For an actor and filmmaker who was an object of derision for most of the last two decades, Sly has regained a great deal of dignity and respect in the last couple of years with his final tilts at Rocky and Rambo, so expectations for this were perhaps set higher than might normally be the case.
We’re introduced to the Expendables during a hostage situation, as Stallone and his crew of mercenaries (Jason Statham, Jet Li, Dolph Lungdren, Terry Crews, Randy Couture – the characters do have names, but that’s not important) face off against Somali kidnappers.
Following the mission, Mickey Rourke pops us as the middle man who tells Stallone of their next possible job – to be hired by Bruce Willis’ CIA agent to take out a rogue general who has turned a central American island into a drug producing dictatorship.
Treading a very fine line between hokey fun and utter drivel, this is the kind of film that comes with so much built in good will that you want to give it the benefit of the doubt. The last thing you’d expect to be accusing it of is dullness, but after the prologue the next bullet fired in anger is a long time coming. But the bacon is saved by an outstanding sequence during Sly and Statham’s recce of the island before we hit another slump in the sometimes strained build up to the climax.
Instead of action we have to make do with an overdose of would-be easy banter that begins to grate after a while because it’s delivered by actors with no great gift for the playful. Stabbing people in the neck and blowing up entire countries, fair enough - but light comedy, not so much.
When the final reckoning does eventually come, it’s a bone-crunching, limb-slicing onslaught, with levels of violence that push the 15 certificate to its absolute limit. It’s almost as bloody as the last Rambo film but without the rage, with an apocalyptic body count and a chance for the other members of the team to finally get to show what they can do.

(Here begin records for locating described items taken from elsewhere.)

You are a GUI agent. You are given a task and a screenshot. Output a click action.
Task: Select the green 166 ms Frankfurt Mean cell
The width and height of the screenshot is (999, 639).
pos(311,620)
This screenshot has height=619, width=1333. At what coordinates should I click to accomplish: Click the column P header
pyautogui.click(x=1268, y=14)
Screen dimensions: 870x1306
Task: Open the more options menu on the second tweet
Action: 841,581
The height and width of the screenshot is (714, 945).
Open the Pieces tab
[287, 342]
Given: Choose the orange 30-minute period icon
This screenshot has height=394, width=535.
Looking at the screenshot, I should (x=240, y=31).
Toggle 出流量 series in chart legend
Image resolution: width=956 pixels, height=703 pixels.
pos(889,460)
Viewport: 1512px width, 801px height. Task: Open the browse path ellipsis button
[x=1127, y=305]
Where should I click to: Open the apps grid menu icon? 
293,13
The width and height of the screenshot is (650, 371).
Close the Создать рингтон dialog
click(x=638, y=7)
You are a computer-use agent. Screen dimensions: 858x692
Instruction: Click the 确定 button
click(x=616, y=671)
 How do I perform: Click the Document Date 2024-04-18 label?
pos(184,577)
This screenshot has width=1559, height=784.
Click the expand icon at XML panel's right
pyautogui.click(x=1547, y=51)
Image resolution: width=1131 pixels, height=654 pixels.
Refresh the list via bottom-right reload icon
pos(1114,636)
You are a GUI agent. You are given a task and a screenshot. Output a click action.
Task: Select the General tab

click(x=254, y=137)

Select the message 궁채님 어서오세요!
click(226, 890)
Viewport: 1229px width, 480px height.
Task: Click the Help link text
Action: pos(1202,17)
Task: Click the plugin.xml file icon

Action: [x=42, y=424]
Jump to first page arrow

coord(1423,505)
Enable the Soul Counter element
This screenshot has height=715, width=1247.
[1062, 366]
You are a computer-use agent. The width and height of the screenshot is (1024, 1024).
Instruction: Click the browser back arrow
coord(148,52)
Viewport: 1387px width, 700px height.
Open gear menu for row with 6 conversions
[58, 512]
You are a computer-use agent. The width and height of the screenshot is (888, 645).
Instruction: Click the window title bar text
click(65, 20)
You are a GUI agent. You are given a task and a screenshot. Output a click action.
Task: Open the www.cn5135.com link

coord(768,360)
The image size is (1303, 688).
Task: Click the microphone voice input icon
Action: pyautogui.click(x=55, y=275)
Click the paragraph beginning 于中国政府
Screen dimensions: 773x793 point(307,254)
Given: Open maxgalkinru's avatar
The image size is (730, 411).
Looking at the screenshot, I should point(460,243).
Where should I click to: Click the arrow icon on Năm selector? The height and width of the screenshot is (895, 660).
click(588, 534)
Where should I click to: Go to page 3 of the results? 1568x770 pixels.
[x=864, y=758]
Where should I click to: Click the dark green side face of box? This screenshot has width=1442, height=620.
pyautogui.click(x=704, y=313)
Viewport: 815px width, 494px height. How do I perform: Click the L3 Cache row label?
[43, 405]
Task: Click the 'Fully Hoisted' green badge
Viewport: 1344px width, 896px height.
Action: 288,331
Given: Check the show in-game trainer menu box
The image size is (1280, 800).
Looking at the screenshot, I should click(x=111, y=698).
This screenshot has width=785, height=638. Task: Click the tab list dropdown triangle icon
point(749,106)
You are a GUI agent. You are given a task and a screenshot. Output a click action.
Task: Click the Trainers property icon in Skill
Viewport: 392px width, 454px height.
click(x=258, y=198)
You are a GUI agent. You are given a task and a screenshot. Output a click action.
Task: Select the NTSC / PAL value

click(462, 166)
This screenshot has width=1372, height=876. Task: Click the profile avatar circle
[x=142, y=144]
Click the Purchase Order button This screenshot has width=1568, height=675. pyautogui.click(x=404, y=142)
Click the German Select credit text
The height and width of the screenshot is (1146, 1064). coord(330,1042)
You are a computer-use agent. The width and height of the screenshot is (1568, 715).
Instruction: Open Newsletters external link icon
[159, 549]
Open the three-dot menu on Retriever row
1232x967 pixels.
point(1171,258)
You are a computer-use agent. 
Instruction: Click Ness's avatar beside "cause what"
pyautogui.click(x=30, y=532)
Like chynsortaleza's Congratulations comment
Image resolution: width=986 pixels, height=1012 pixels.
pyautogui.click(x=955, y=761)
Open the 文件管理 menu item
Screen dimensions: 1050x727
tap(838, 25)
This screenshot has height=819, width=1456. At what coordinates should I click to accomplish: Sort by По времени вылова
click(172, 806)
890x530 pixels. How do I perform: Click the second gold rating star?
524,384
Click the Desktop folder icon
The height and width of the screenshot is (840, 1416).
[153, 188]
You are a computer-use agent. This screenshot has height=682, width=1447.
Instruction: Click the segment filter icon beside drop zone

Fans of the likes of Commando should be thrilled, as everything about it screams of the 1980s, from the cast to the hackneyed story, but that’s not necessarily a bad thing. And yet Stallone refuses to completely commit to the demented tone necessary, even though he knows it’s nonsense.
Much like the 64-year-old star himself, The Expendables is a bit creaky and should have delivered a good deal more, but it just about gets the job done.